Businesses taking stands on social issues isn't anything new, but it seems to have become normalized, particularly during the presidency of Donald Trump. After Trump announced the United States was leaving the Paris climate accord, Tesla's Elon Musk exited Trump's advisory council; he was soon followed by other executives. It's almost become an expectation that, if a controversial new measure is enacted, business leaders will offer their view on the matter.

"If you look at [President Trump's] religious council, I think one person has resigned because they were outraged at his remarks. Meanwhile, many executives have already resigned," Sonenshein says. "Maybe [corporations] stepped in to fill a void that other institutions haven't been playing."

Perhaps this figures into the new trend, according to Sonenshein, of corporate executives weighing moral arguments alongside fiscal ones. "My old [advice for social change agents] would have been, just make the business case," Sonenshein says. "What's important [now] is to use language that speaks to the core values and mission of the organization. That's probably a good thing, because this way we're having a more transparent dialogue about why we're doing things."

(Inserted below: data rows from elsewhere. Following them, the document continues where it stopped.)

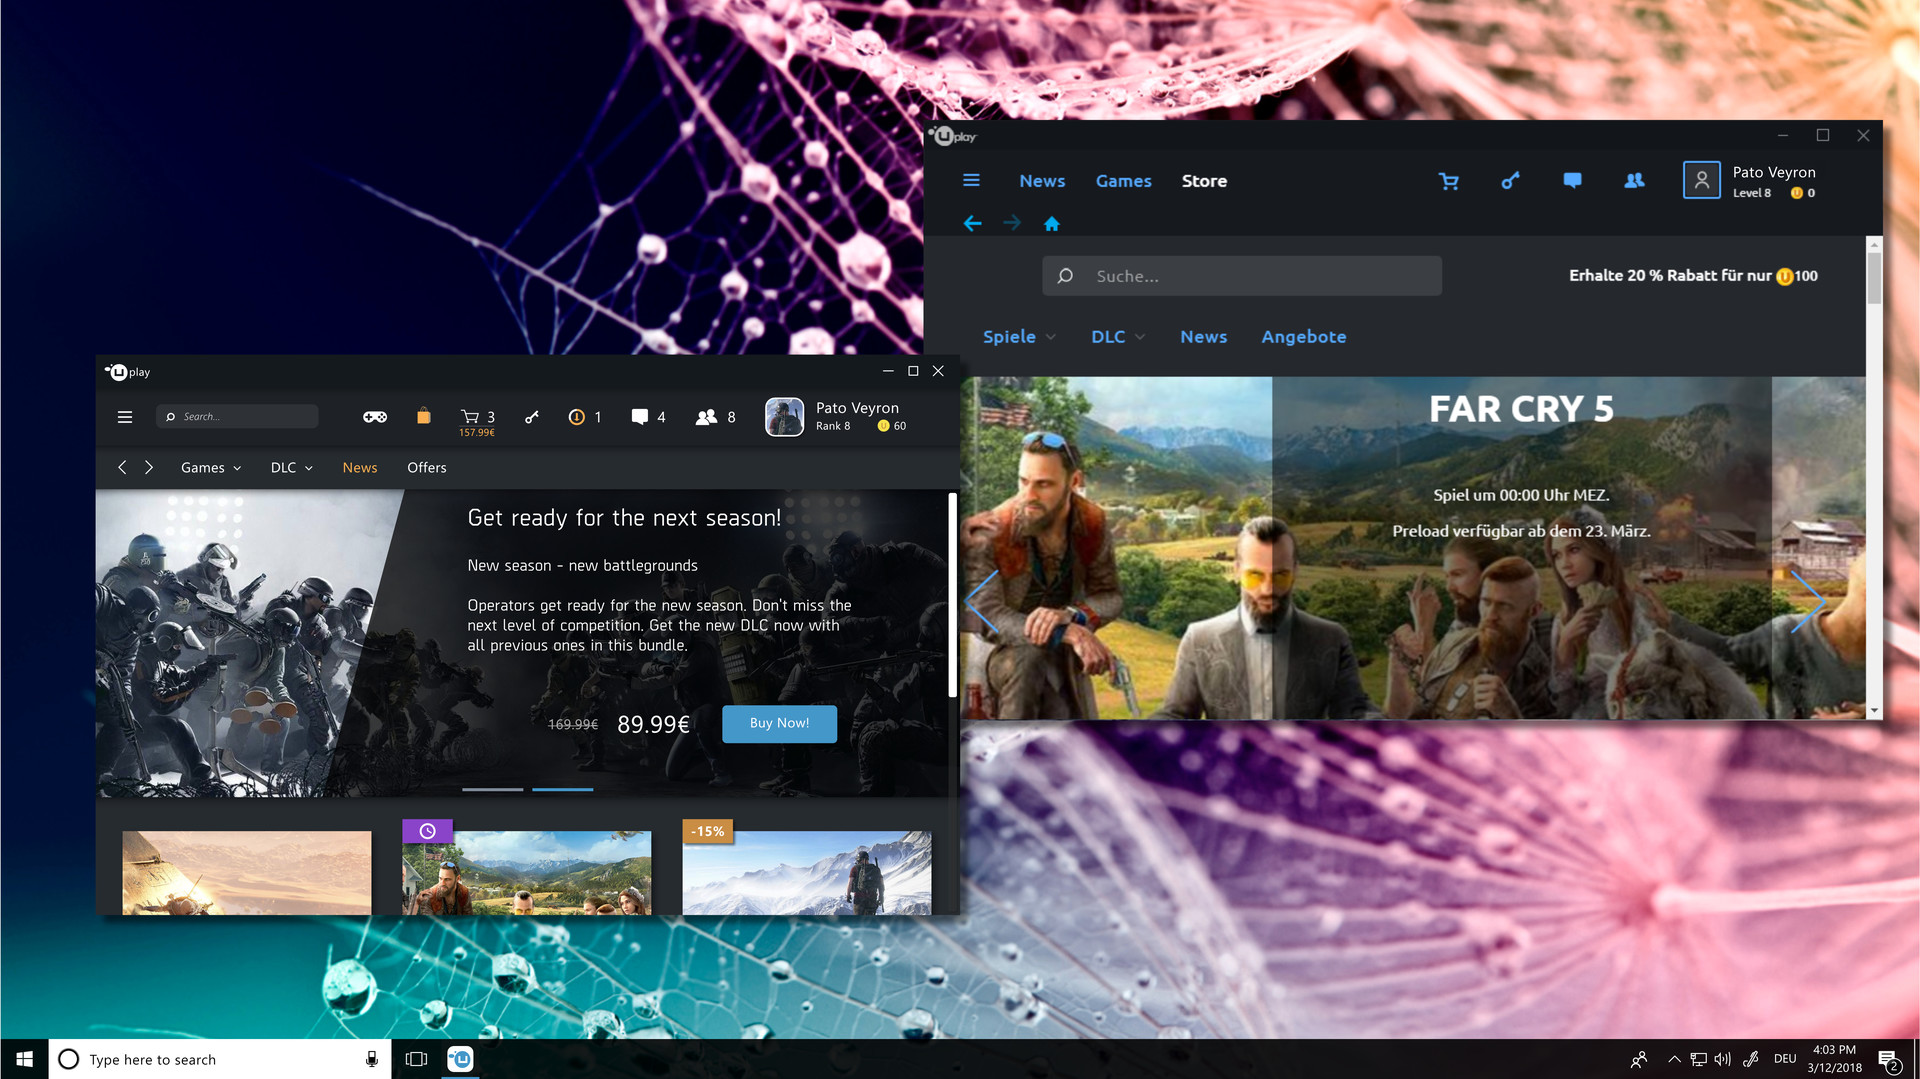The image size is (1920, 1079).
Task: Click the home icon under the Store tab
Action: point(1052,223)
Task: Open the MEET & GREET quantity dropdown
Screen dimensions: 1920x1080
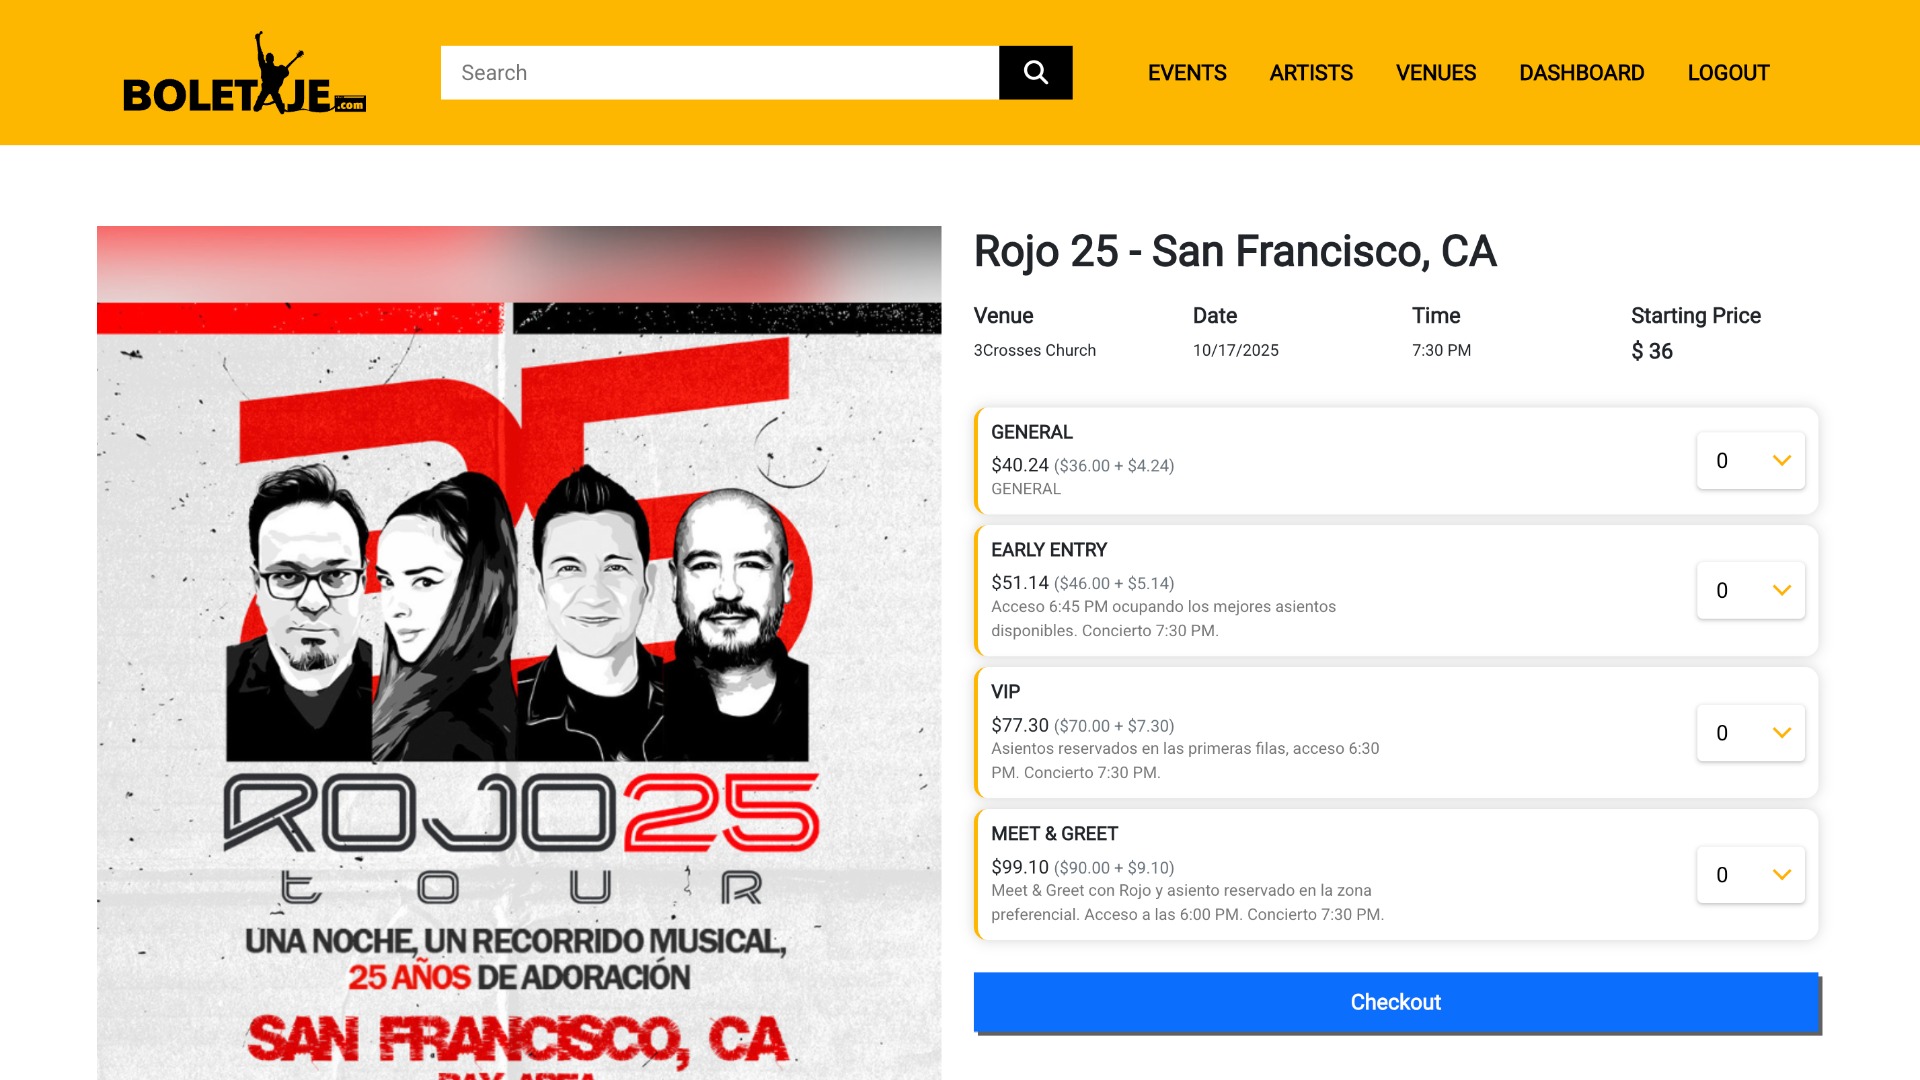Action: 1750,875
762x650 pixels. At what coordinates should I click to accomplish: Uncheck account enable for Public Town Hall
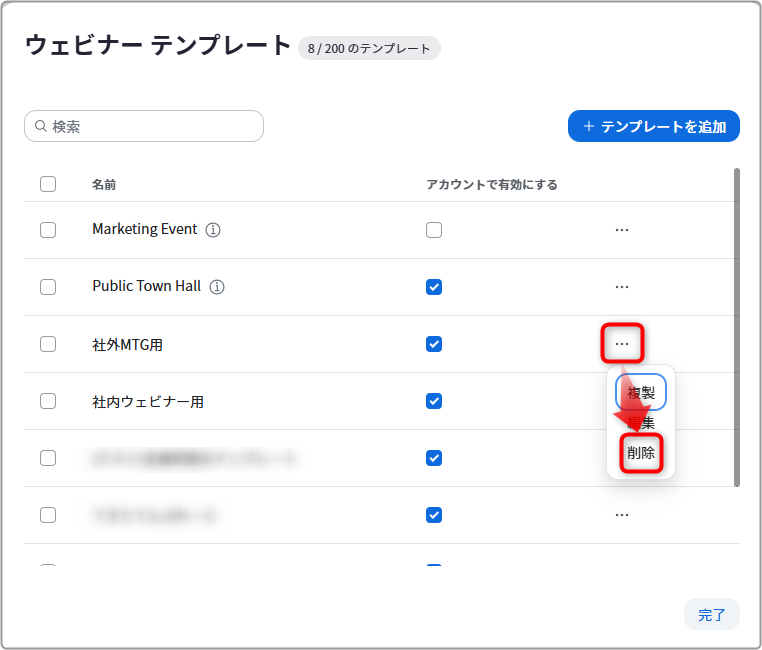pos(434,287)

But should corporations really adopt the role of society's moral police? On the one hand, the influence of corporations—that is to say, the sway of their money—is a more significant driver of policy than, say, a bunch of volunteers working for an advocacy non-profit. And if our elected officials are lagging behind, smart corporations can actually get ahead of a slow legislative process. "Big business was extending domestic partner benefits to include same-sex couples well before the government was," Sonenshein says.

Yet it's difficult to ignore the problems with trusting corporations to lead social change. "It's natural to question the intentions and motivations of big business, and ask if they really have the best interests in mind," he says. It's also worth questioning the effectiveness of this approach.

Take the fight over Deferred Action for Childhood Arrivals. While more than 400 chief executive officers urged Trump to keep the Obama-era program, their arguments were couched in a business-first philosophy.

"Dreamers contribute to our companies," Apple's Tim Cook tweeted. "These young people represent the future of our country and our economy," Facebook's Mark Zuckerberg wrote. "As a CEO, I see each day the direct contributions that talented employees from around the world bring to our company, our customers and to the broader economy," Microsoft's Satya Nadella said on LinkedIn.

It's not surprising that executives would focus on how the elimination of DACA would affect their profits, but such public outcries fall flat as galvanizing messages. This is why activists, not corporations, will continue to be the true drivers of social change.